Vidocq! Master of disguise and chief of a newly created plainclothes police force, Vidocq is a man whose name sends terror rippling through the Parisian underworld of 1818—and the inconsequential life of Hector Carpentier is violently shaken when Vidocq storms into it. A former medical student living in his mother's Latin Quarter boardinghouse, Hector finds himself dragged into a dangerous mystery surrounding the fate of the dauphin, the ten-year-old son of King Louis XVI and Marie-Antoinette presumed to have suffered a cruel death years earlier in Paris's dreaded Temple. But the truth of what happened may be even more shocking—and it will fall to an aimless young man and the most feared detective in Paris to see justice done for a frightened little boy in a black tower . . . no matter what the cost.




About the Author

A writer, book reviewer, and the author of Mr. Timothy and The Pale Blue Eye, Louis Bayard has written for the New York Times, Washington Post, and Salon.com, among other media outlets. He lives in Washington, D.C.
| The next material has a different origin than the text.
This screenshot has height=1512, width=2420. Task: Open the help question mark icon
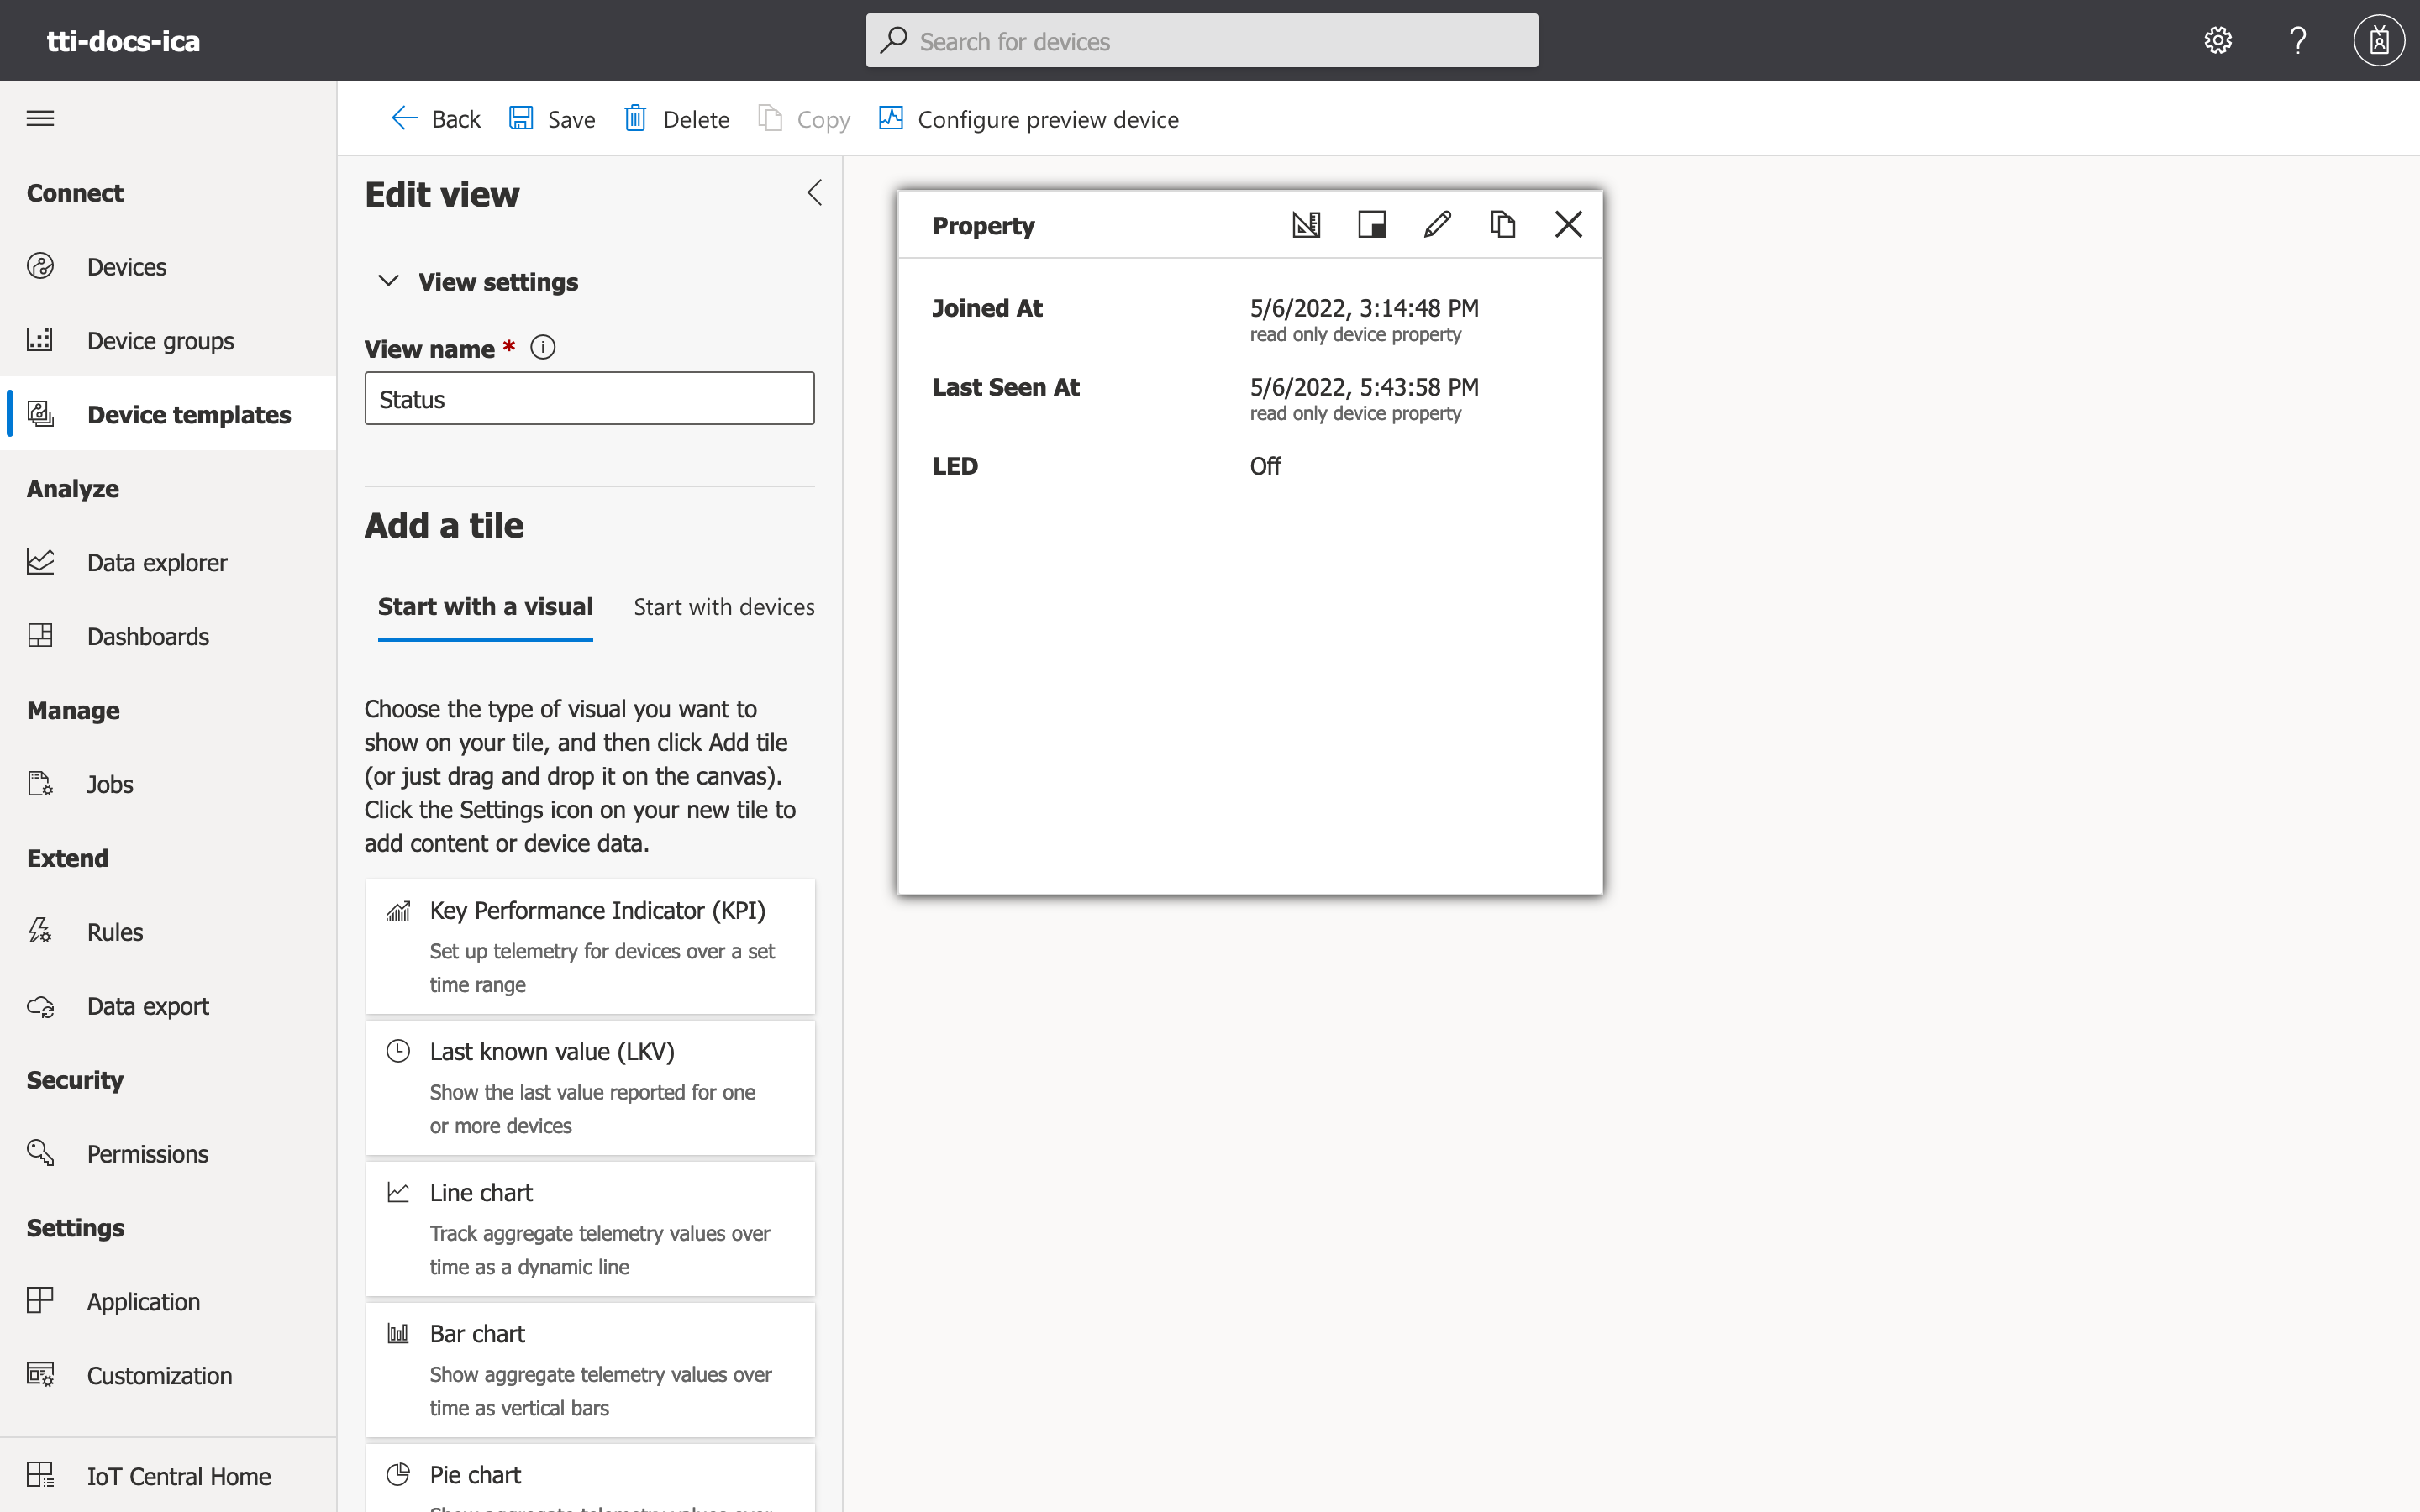[x=2298, y=40]
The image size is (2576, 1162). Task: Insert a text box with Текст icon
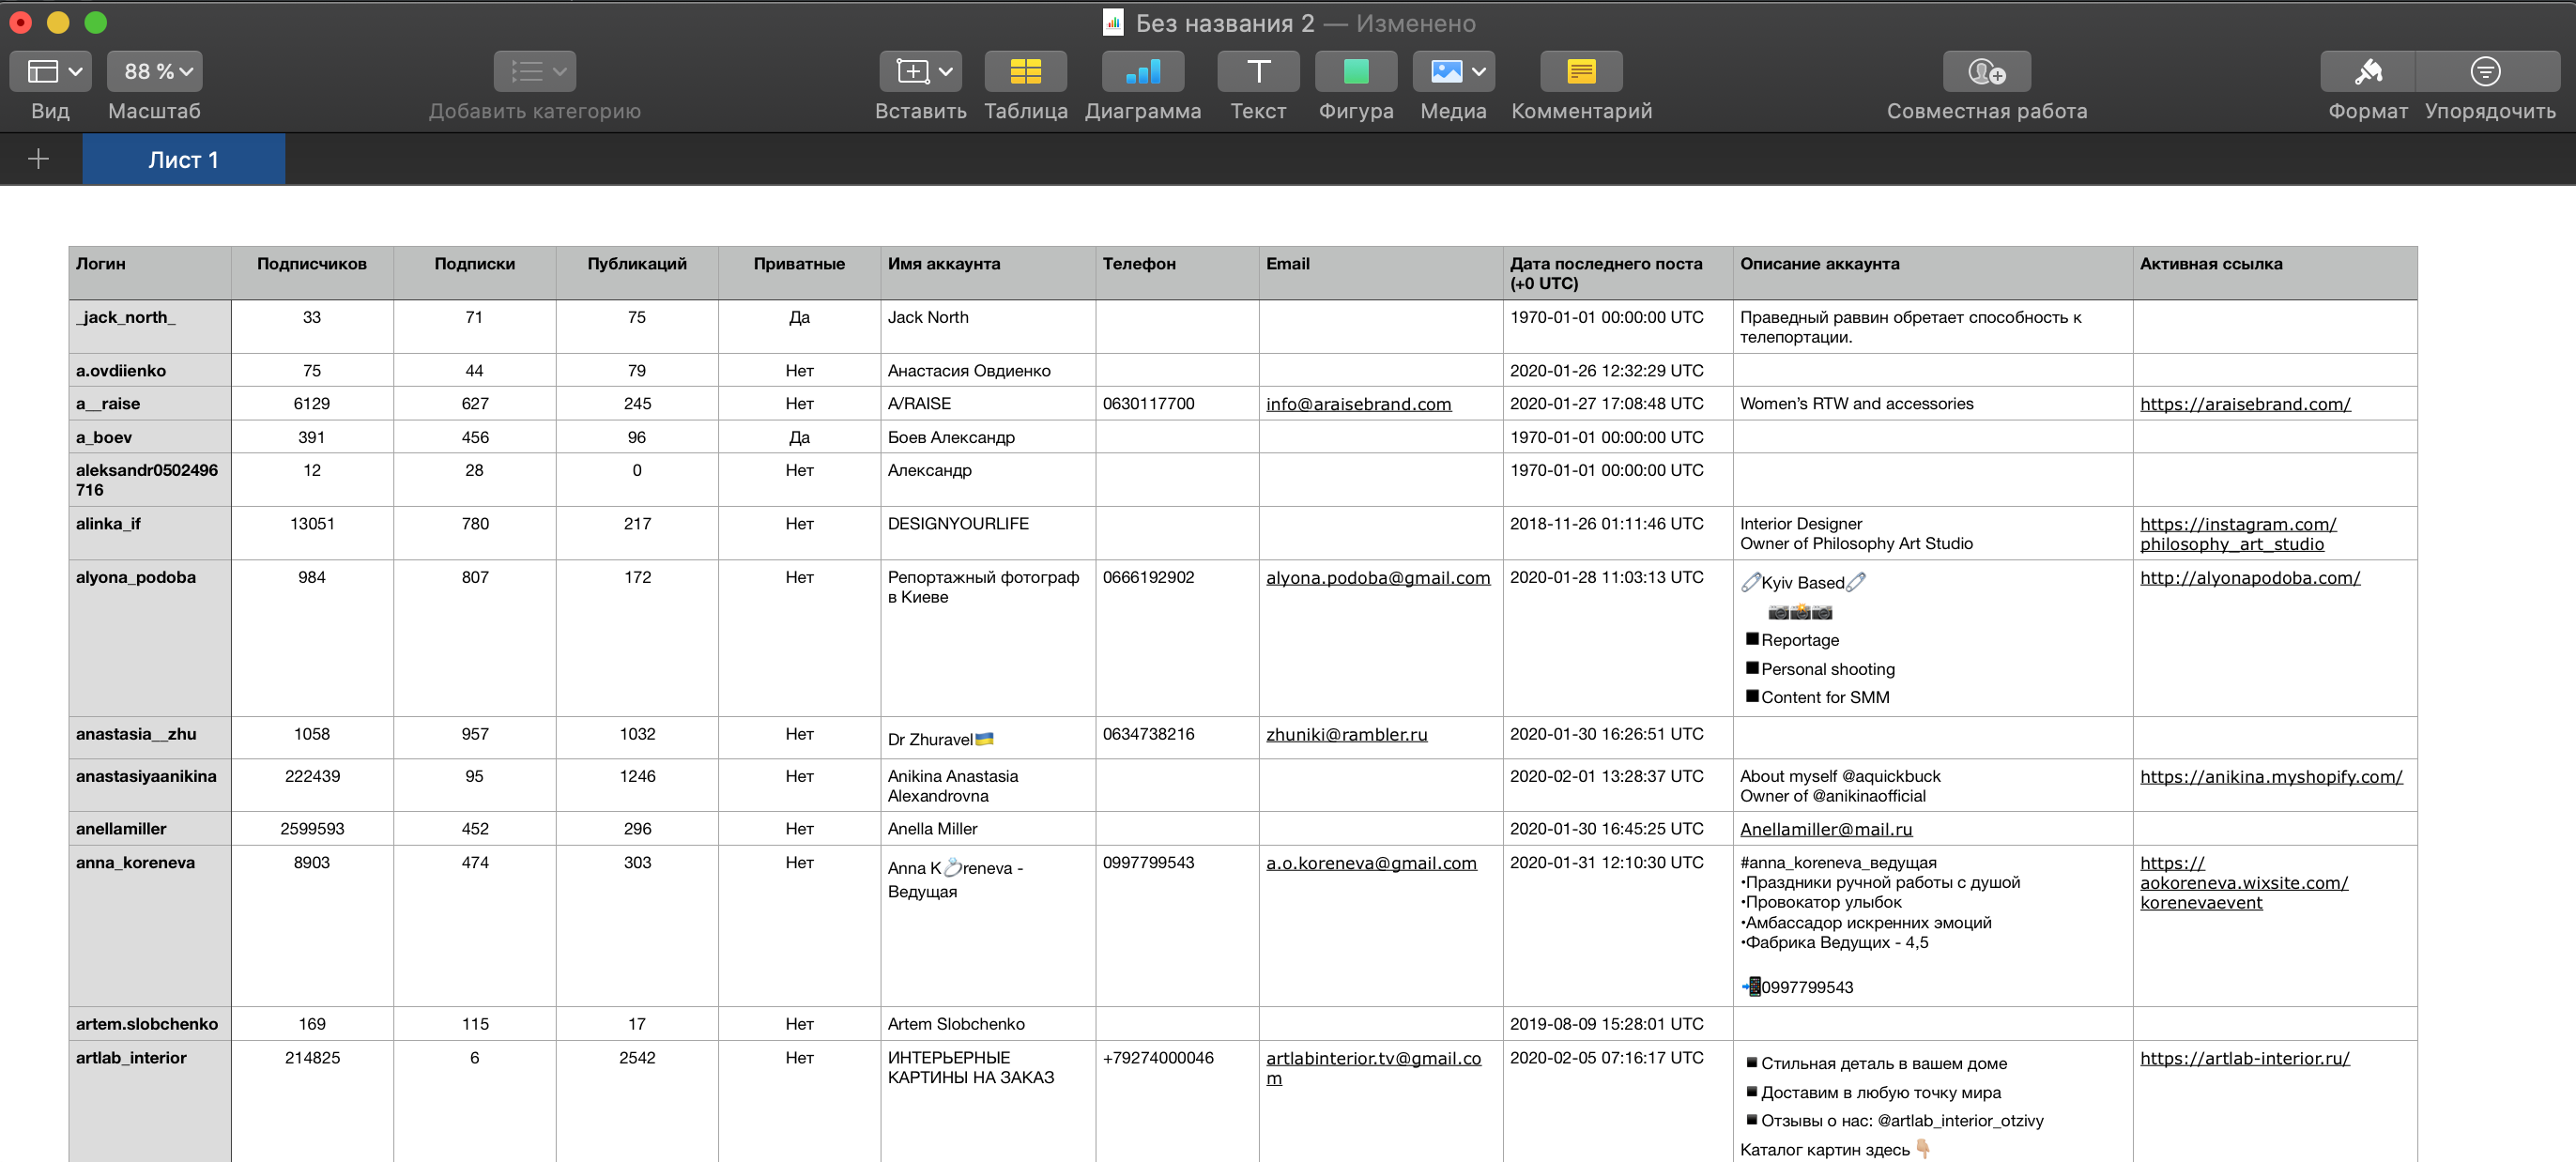[1257, 71]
Praise For The Black Tower

"Bayard is a fearlessly confident writer. We are treated to all of the narrative verve and sly wit-both plot twists and turns of phrase-that make his books such a pleasure to read."
-Washington Post

"A tale that has as much energy and cunning as the detective propelling it forward."
-Christian Science Monitor

"A compelling and sympathetic narrator instantly draws the reader into Bayard's stellar third historical. Bayard keeps the reader guessing until the end. Few writers today can match the author's skill in devising an intelligent thriller with heart."
-Publishers Weekly (starred review)

"Having previously channeled Dickens and Poe, historical novelist Bayard throws down the gauntlet to Dumas in another high-energy melodrama. The novel's witty succession of trapdoor endings, culminating in "the quietest of abdications," keeps surprising us. Who says they don't write 'em like this anymore? Long may Bayard reign."
-Kirkus Reviews (starred)

"A fascinating detective story about one of the world's most compelling mysteries. Bayard's scholarly and beautiful, heart-stopping prose always keeps before us the possibility of an improbability - what mystery is all about."
-Louisville Courier Journal

"Top-notch historical fiction. Bayard's is the kind of popular fiction readers are thrilled to discover: equal parts effective plotting, lean but distinctive prose and characters and dialogue that brim with life from the outset. A royally entertaining read."
-Creative Loafing

"Louis Bayard finds fictional inspiration in historical fact. He has emerged as a writer of historical thrillers in the vein of Caleb Carr, author of The Alienist, and 19th century writers such as Alexandre Dumas, author of The Count of Monte Christo."
-Wall Street Journal

"Louis Bayard repairs to Paris for another daring historical adventure. Bayard makes brilliant application of Vidocq in the fanciful adventure. No snatch-and-run researcher, Bayard takes care to capture Vidocq's roguish voice and grandiose affectations."
-New York Times Book Review

"Bayard doesn't revisit the past so much as reinvent it, historically and literarily, with a great deal of style, wit and suspense. Dark, surprising and Bayard's best example so far of a lean and accessible historical thriller."
-Miami Herald

"Delicious. [Bayard] inbues(s) his characters with real soul. You may find yourself, more than two centuries after the fact, aching over the fate of the pitiful young Dauphin. A-"
-Entertainment Weekly

"In his fast-moving tale, Bayard deftly places details to make history come alive."
-Rocky Mountain News

"In addition to the many fine, quirky character portraits and the visceral depiction of a chaotic France still reeling under the regime change, Bayard offers a rip-roaring plot full of smart and funny turns."
-Booklist (starred review)

"In the world of historical fiction, Louis Bayard is a master at blending history into intelligent thrillers."
-USA Today

"The Black Tower breathes life into the world's first police detective, Vidocq, a literary feat that happily waited for this novelist. As the gripping and nuanced story races through the parlor rooms and back alleys of Paris, Bayard shows why he is at the forefront of literary historical fiction today."